Facebook Genealogy group posting by Charline Wentzel [2019] translated: I would like to share my son Arnold's letter. Why? Genealogy the old-fashioned way and it's just very interesting.
storytelling 1Hi Mom, it's quiet now so I have time to write about genealogy.
I read a book "The Memory Code" by Lynne Kelly last week. It is about how non-literate cultures processed, preserved and transmitted knowledge without writing. The method was memory, of course - but it's how they did it that's fascinating. Unlike writing - which is merely linear and relies solely on the visual sense, the memory methods of non-literate cultures were much more advanced. Memory is embedded in the landscape, in stories, dance, bodies, sounds and pictures - similar to the memory methods my father taught me - but it goes much further. The advantage of these methods is that it is integrated so that a landmark is the trigger for a story and the story is the trigger for a dance that is a trigger for ... etc.
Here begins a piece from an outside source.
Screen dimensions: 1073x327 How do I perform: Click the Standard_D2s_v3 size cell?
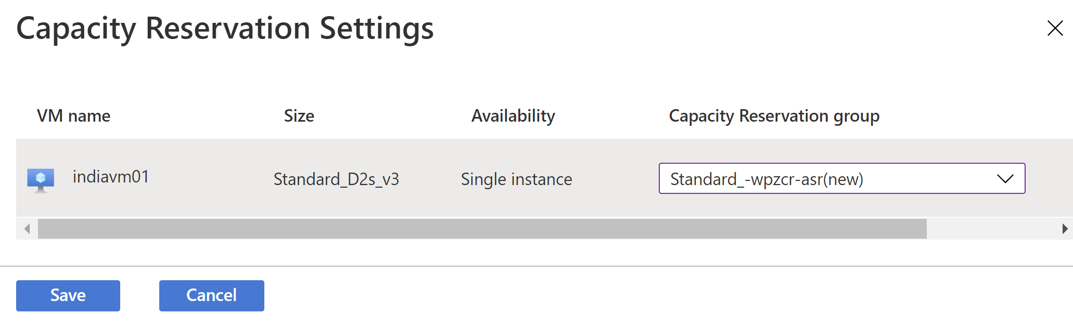[336, 179]
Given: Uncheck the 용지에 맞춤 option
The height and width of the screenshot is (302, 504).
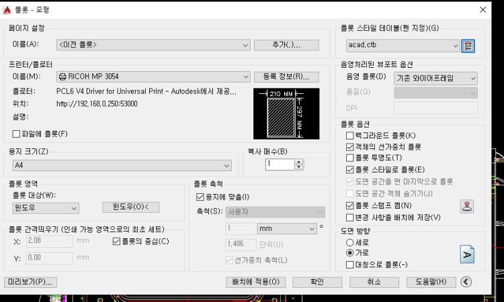Looking at the screenshot, I should tap(199, 197).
Consequently, their knowledge was transferred non-linearly - but transferred as true knowledge is - as a complex-linked system of ideas. Furthermore, it was also not transmitted only by the visual sense and words - but multi-sensory by sound, movement, emotion, etc. And 95% of the knowledge is practical knowledge - plant species, animal habits, routes, laws, genealogy (to prevent intermarriage), times to plant, places to hunt, etc. One 'elder's’ knowledge was one day written down - and the knowledge he had took up more than 500 written pages - and it was only the knowledge that could be transferred in writing! What to us seems like superstitions and mythology were often methods of creative association used to remember knowledge.
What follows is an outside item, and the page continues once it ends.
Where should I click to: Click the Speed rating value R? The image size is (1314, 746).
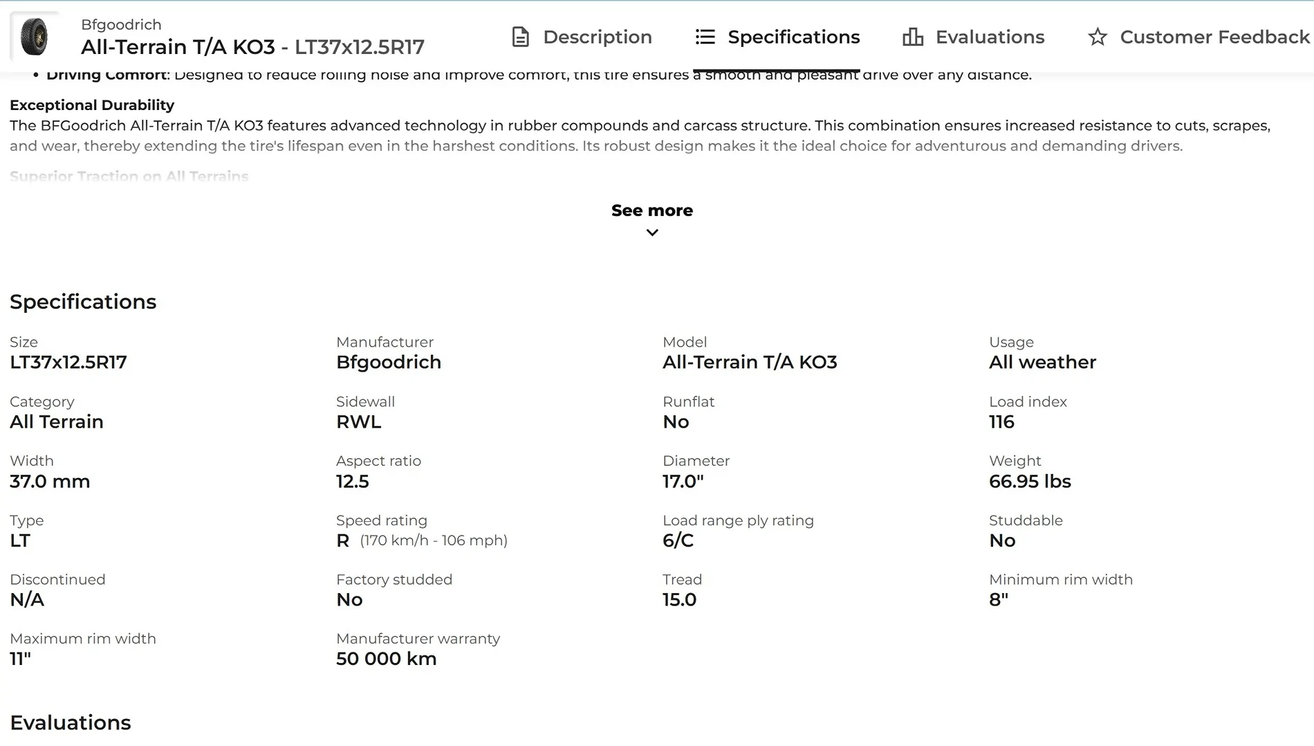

So what does this have to do with genealogy? First, these cultures attached much more value to genealogy, because it had practical value both as a method of preventing intermarriage and as a very powerful method of memory. In some of these cultures, people can give you their genealogy of up to 30 generations back - and not only that - but also the complex lines of intermarriage. Compare this to many people who barely know the names of their grandparents or, like me, do not even know who my nieces / nephews are. And they can do it 30 generations deep and 3-4 lines removed per generation!
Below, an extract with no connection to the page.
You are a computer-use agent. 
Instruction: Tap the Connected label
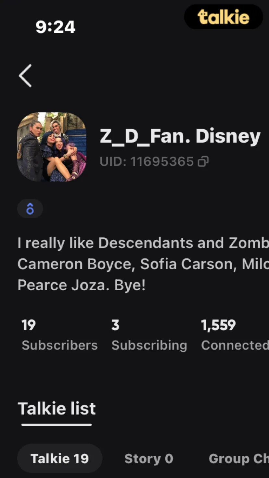(x=235, y=345)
But what struck me more was how genealogy in many of these cultures is the core around which they organize all their practical knowledge. Like the memory methods that dad taught me and that I developed further - memory works best when it can be associated in a creative way with things we already know. And that's what genealogy does in many of these cultures. Every node and connection in the genealogy is associated with a story / picture / dance (which itself encodes deeper knowledge) and what is the trigger for a ritual (a ritual is a repeated action that was mostly a way of repeat knowledge so that it is not forgotten). In other words - for these cultures, genealogy is critical to survival. Look at the surface and you only see names of ancestors, look deeper and these names and their connections contain dramas (in the form of stories, pictures, dances, songs) look even deeper and you will find each of these 'drama units' translates at various levels into practical knowledge about plants, animals, seasons, laws, routes, etc.  It's quite amazing. And then people think these cultures are backward because they cannot write!  Compared to these methods, writing is terribly poor and primitive.